Objective: The authors reviewed studies published between 1990 and 2003 that reported the prevalence, incidence, and persistence of, as well as the risk factors associated with, psychosis of Alzheimer's disease.
Method: PubMed and PsycINFO databases were searched by using the terms "psychosis and Alzheimer disease" and "psychosis and dementia." Empirical investigations presenting quantitative data on the epidemiology of and/or risk factors for psychotic symptoms in Alzheimer's disease were included in the review. A total of 55 studies, including a total of 9,749 subjects, met the inclusion criteria.
Results: Psychosis was reported in 41% of patients with Alzheimer's disease, including delusions in 36% and hallucinations in 18%. The incidence of psychosis increased progressively over the first 3 years of observation, after which the incidence seemed to plateau. Psychotic symptoms tended to last for several months but became less prominent after 1 year. African American or black ethnicity and more severe cognitive impairment were associated with a higher rate of psychosis. Psychosis was also associated with more rapid cognitive decline.
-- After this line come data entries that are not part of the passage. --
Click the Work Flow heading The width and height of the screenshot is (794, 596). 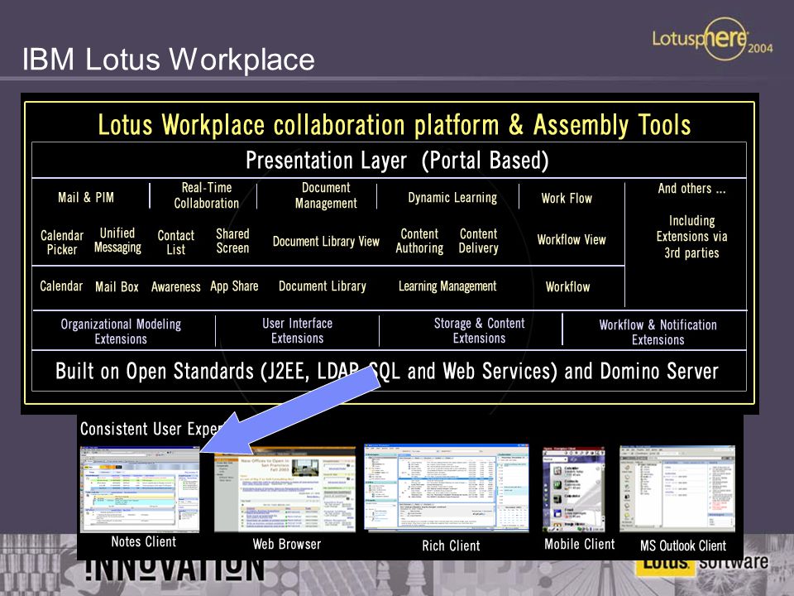(x=567, y=198)
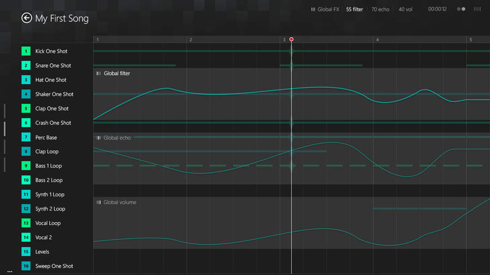490x275 pixels.
Task: Select track 16 Sweep One Shot square
Action: tap(26, 266)
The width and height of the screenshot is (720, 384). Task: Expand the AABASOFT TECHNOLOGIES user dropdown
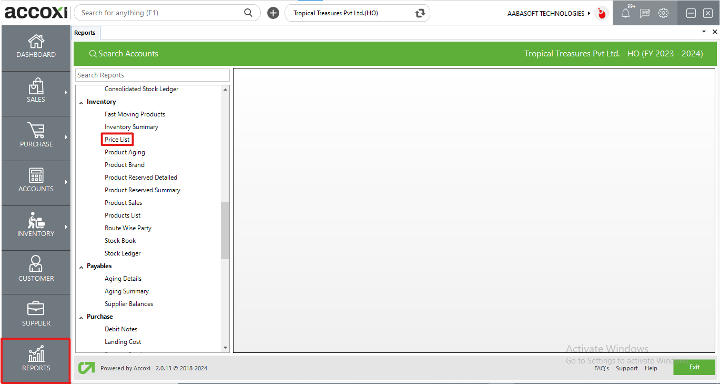coord(589,13)
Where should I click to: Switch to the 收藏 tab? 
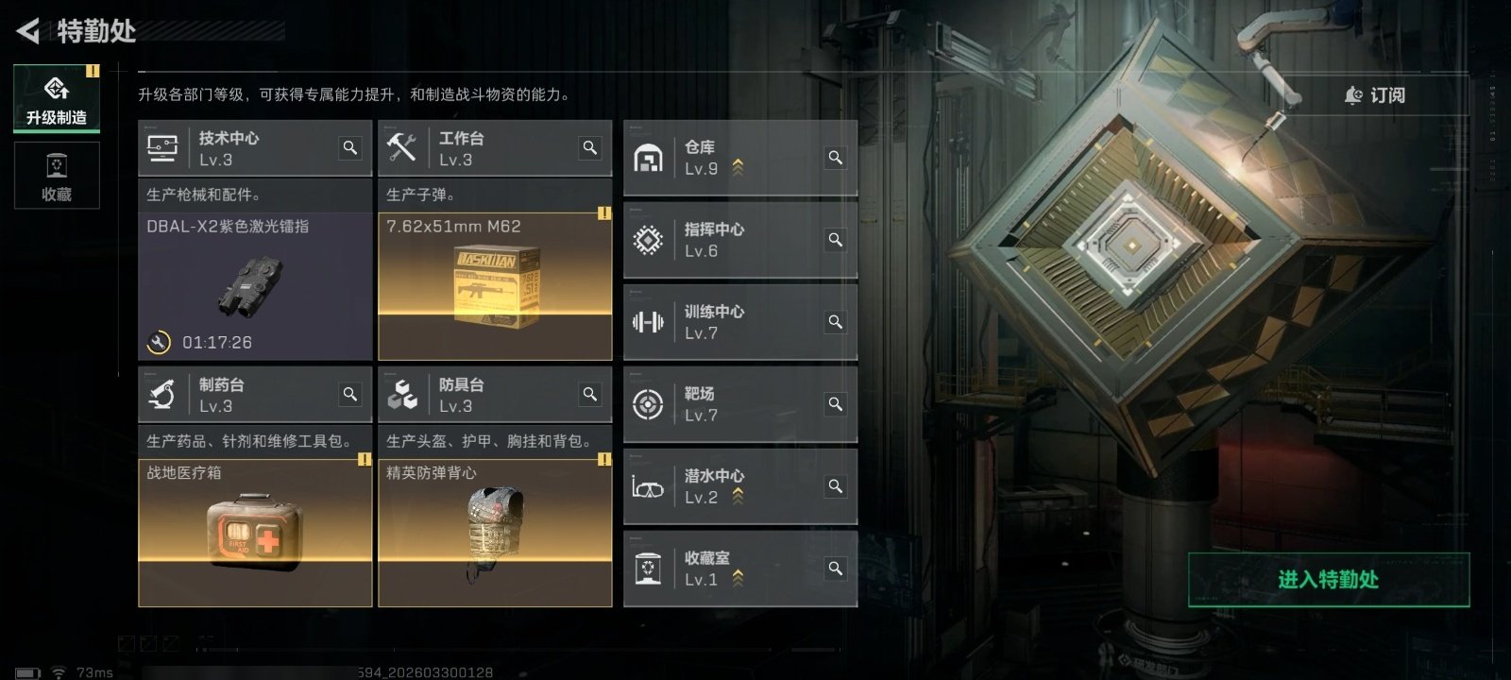coord(57,176)
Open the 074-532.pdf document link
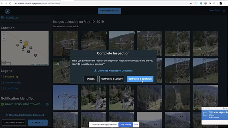This screenshot has height=128, width=228. tap(12, 17)
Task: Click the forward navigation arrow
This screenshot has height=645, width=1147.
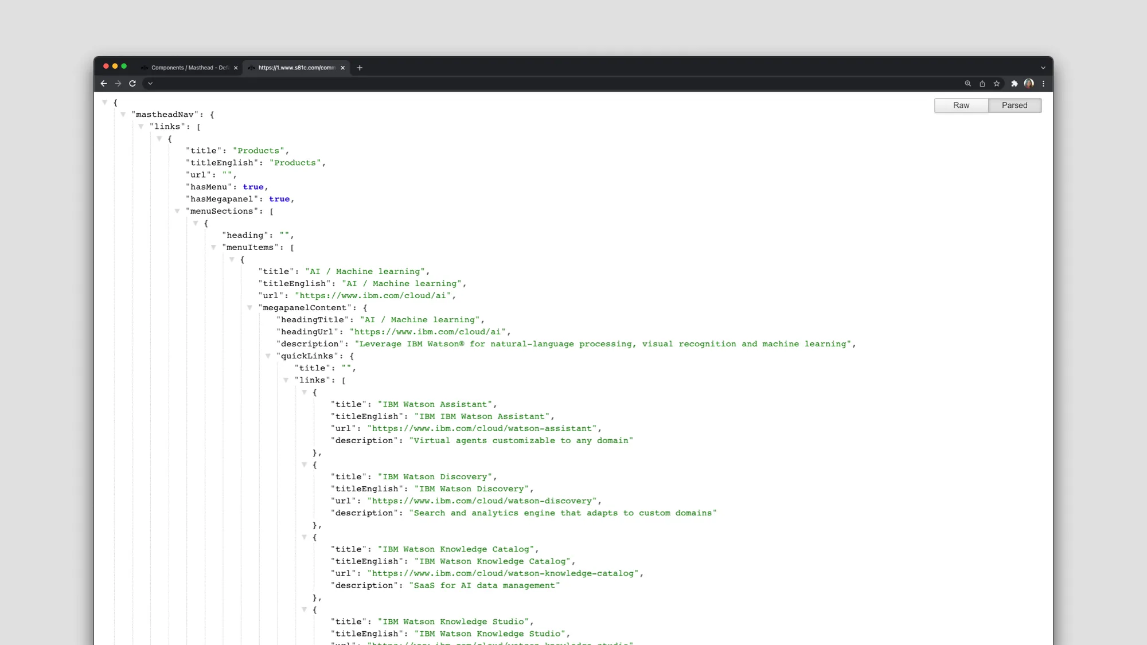Action: (118, 84)
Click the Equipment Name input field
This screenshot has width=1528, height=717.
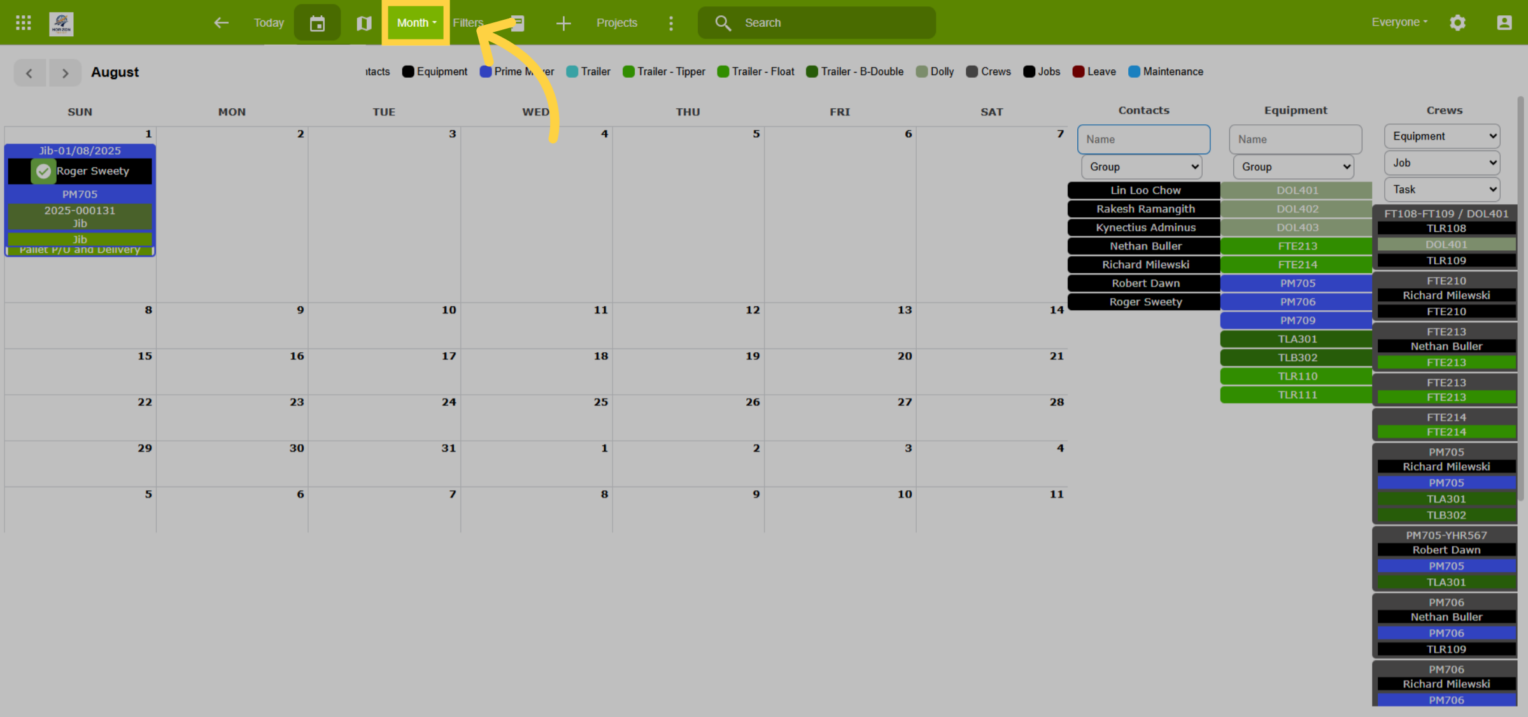pos(1295,139)
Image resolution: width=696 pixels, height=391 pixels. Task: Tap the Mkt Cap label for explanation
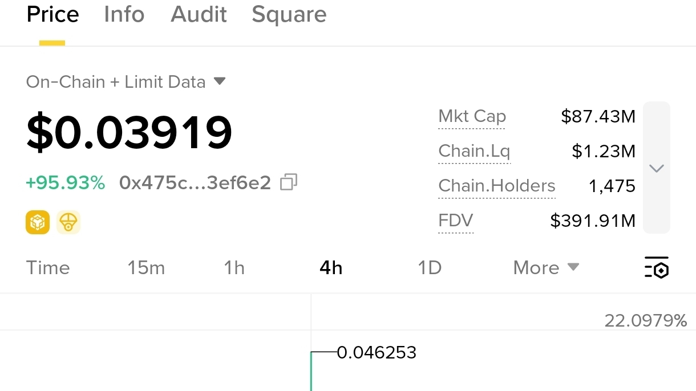tap(472, 117)
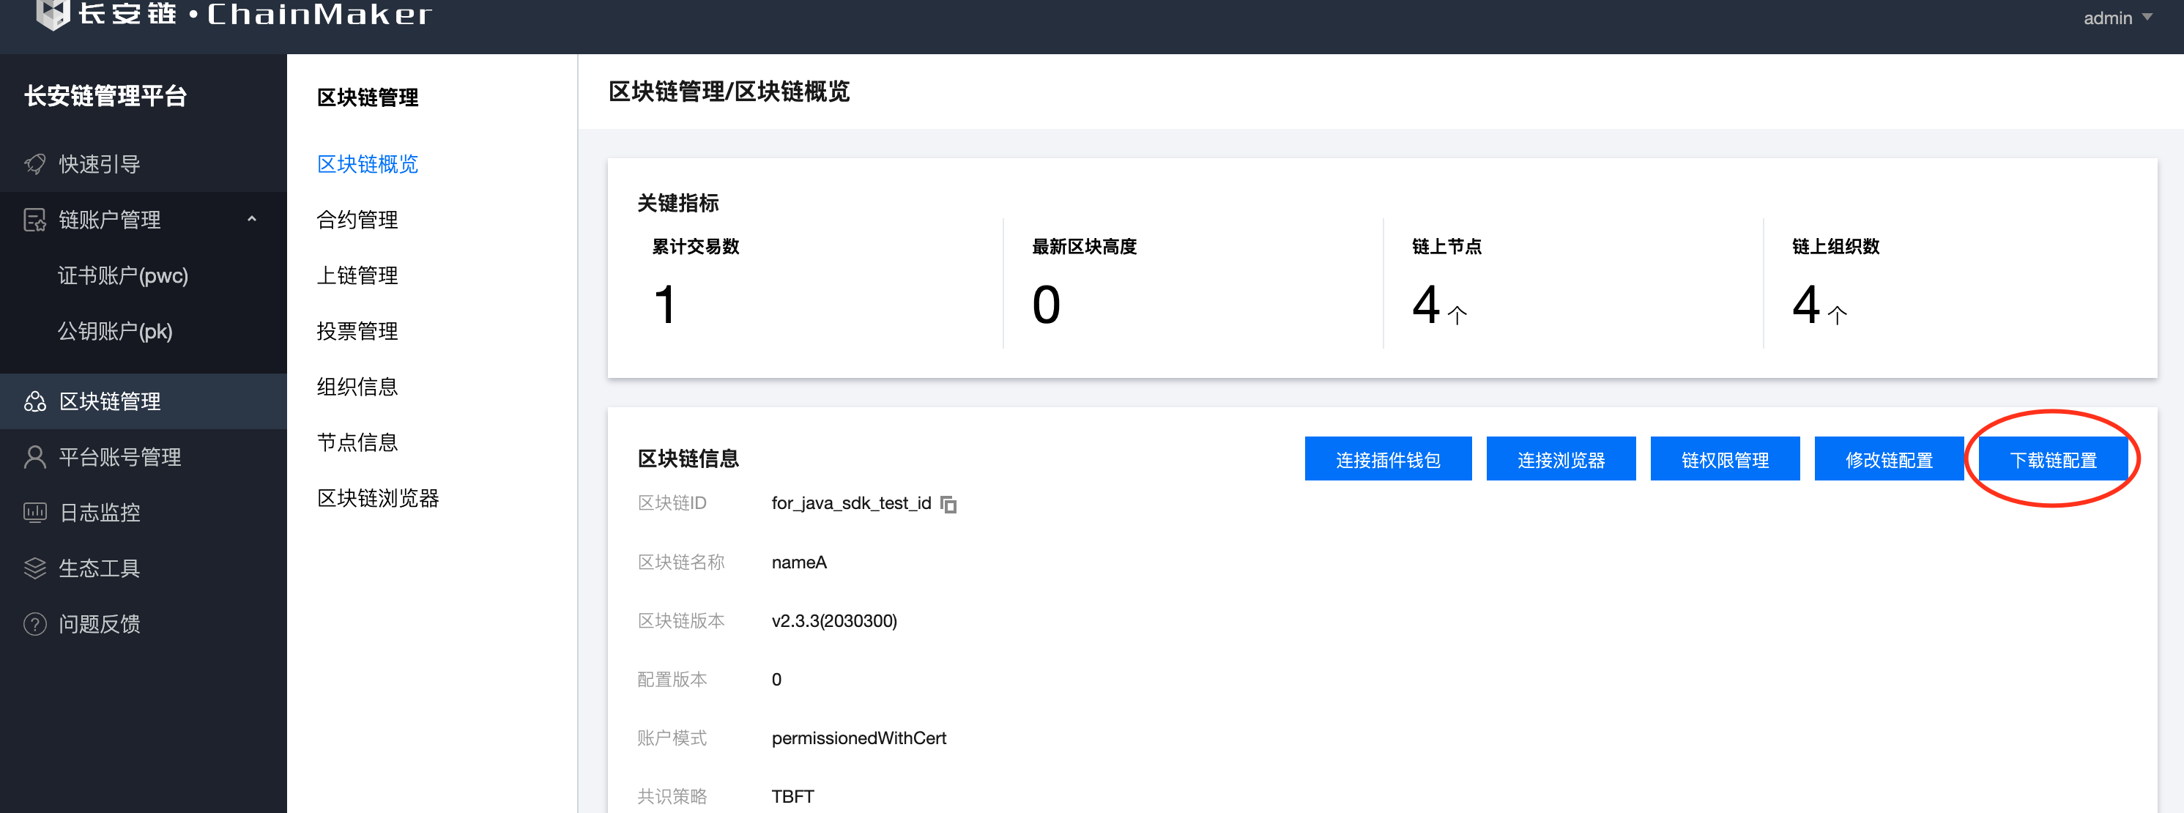Copy the blockchain ID with copy icon

pyautogui.click(x=949, y=504)
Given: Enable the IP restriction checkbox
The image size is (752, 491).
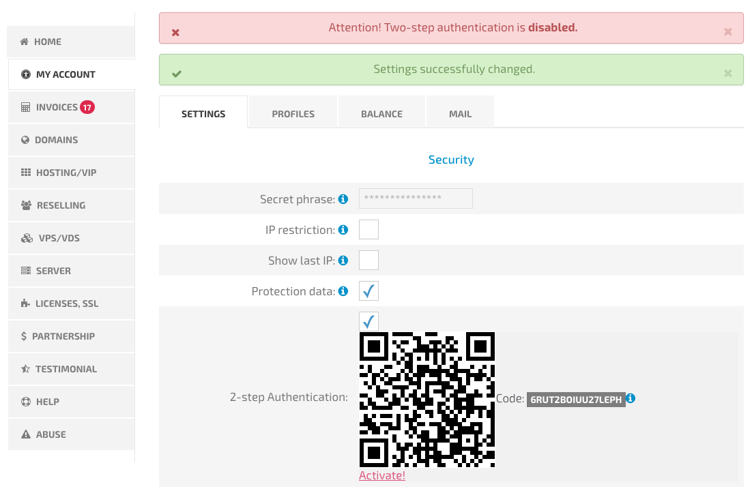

Some studies found a significant association between psychosis and age, age at onset of Alzheimer's disease, and illness duration. Gender, education, and family history of dementia or psychiatric illness showed weak or inconsistent relationships with psychosis.
Conclusions: Psychotic symptoms are common and persistent in patients with Alzheimer's disease. Improved methods have advanced the understanding of psychosis in Alzheimer's disease, although continued research, particularly longitudinal studies, may unveil biological and clinical associations that will inform treatments for these problematic psychological disturbances.